In search of a third chief of staff, Trump sets a record

White House Chief of Staff John Kelly arrives for the Interagency Task Force to Monitor and Combat Trafficking in Persons annual meeting at the White House in Washington, U.S., October 11, 2018. REUTERS/Jonathan Ernst - RC1AF68C68D0

When President Trump appoints a replacement to Chief of Staff John Kelly, whose resignation (or firing) he announced on December 8th, he will once again have set a record. This time it is the record for most chiefs of staff within the first 24 months of an administration. Since President Trump’s inauguration, the most influential staff position within the presidency has been characterized by instability, public criticism, and huge fluctuations in influence.

The position of chief of staff, created by President Truman, but at the time vaguely referred to as “the assistant to the president,” was first occupied by John R. Steelman, who stayed a record-setting six years on the job. Since its inception, no president has had three different chiefs of staff over the course of 24 months in office. Among those with some turnover during the second year were President Ford, who was already serving a truncated term due to Nixon’s resignation. In this case, Donald Rumsfeld served 14 months on the job before being promoted to his first stint as Secretary of Defense. He turned the reins over to a young deputy chief of staff, Richard Cheney. After a rocky first year, President Clinton replaced his chief of staff, Mack McLarty, with the OMB Director, Leon Panetta. (McLarty served 16 months on the job.) Most recently, President Obama replaced Rahm Emmanuel (who decided to run for Chicago mayor) after 21 months on the job (Pete Rouse initially served as “acting” chief of staff before Bill Daley took over). In stark contrast, Reince Priebus lasted a little over six months, and assuming John Kelly leaves at the end of December as Trump announced, his tenure will have lasted a tumultuous 17 months. This rocky period was punctuated by threats to leave and claims that the president and others were set to fire him. Such conditions no doubt tested the grit of the retired Marine Corps general.

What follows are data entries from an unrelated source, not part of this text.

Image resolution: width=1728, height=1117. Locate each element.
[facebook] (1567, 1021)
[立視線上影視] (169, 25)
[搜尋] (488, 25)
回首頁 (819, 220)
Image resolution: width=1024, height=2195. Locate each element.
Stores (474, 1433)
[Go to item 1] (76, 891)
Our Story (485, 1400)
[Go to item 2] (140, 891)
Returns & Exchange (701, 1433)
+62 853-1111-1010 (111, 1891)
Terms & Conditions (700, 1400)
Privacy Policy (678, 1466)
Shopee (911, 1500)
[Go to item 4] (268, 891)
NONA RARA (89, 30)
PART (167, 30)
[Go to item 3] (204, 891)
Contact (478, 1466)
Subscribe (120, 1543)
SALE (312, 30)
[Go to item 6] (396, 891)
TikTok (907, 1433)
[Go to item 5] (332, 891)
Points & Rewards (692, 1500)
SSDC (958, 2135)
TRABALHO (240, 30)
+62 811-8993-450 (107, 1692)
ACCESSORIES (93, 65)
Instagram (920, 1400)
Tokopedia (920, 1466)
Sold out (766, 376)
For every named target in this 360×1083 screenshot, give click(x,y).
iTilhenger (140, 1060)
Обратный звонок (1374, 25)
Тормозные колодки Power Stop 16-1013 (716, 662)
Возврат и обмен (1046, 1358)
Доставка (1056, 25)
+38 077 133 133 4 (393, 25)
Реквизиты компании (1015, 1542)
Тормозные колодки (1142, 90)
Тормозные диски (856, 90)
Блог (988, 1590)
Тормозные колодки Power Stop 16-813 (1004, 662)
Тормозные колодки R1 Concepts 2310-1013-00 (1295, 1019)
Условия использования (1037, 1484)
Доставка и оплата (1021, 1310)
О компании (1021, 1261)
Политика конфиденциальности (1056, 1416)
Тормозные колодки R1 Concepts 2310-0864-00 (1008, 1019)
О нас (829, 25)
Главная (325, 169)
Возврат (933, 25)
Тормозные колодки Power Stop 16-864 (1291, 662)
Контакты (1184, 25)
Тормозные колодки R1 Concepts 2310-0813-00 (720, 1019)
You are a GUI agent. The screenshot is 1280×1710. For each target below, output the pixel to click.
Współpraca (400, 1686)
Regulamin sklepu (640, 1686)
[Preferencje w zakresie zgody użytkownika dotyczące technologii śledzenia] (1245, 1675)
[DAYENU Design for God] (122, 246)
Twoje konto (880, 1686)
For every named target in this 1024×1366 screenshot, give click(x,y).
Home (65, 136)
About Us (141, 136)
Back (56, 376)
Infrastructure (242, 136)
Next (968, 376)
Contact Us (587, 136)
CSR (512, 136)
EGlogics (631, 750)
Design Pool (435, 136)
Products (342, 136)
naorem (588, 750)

Aside from those three cases, the remaining seven presidents who named individuals to that post did not have any turnover within the first two years of their administrations. (Presidents Kennedy and Johnson did not have that position within their White House staff structure.) Interestingly, the position during both Bush White Houses was characterized by remarkable stability throughout the first term, posing a sharp contrast to the chief of staff turnover in the Trump White House, where high staff turnover generally has been an historic anomaly.

Though a permanent successor to Kelly has not yet been named, the appointment of a third chief of staff will by no means ensure future stability. In fact, the months ahead will likely complicate an already difficult job. In addition to the vast array of responsibilities and the constant need to temper the president’s instincts, the new chief of staff and the rest of the White House will also be contending with the growing pressure of the Special Counsel’s investigation, the Democrats’ majority in the House of Representatives (likely resulting in multiple investigations and subpoenas), and a preoccupation with the reelection campaign—a condition that permeates the modern presidency. The intensive efforts the reelection campaign will require will have a profound impact on day-to-day operations and add an additional realm of responsibility and oversight. The new chief of staff will become the linchpin between the White House and the reelection campaign—necessitating management, critical decision making, and perhaps an added level of stress as the president tries to navigate this new terrain.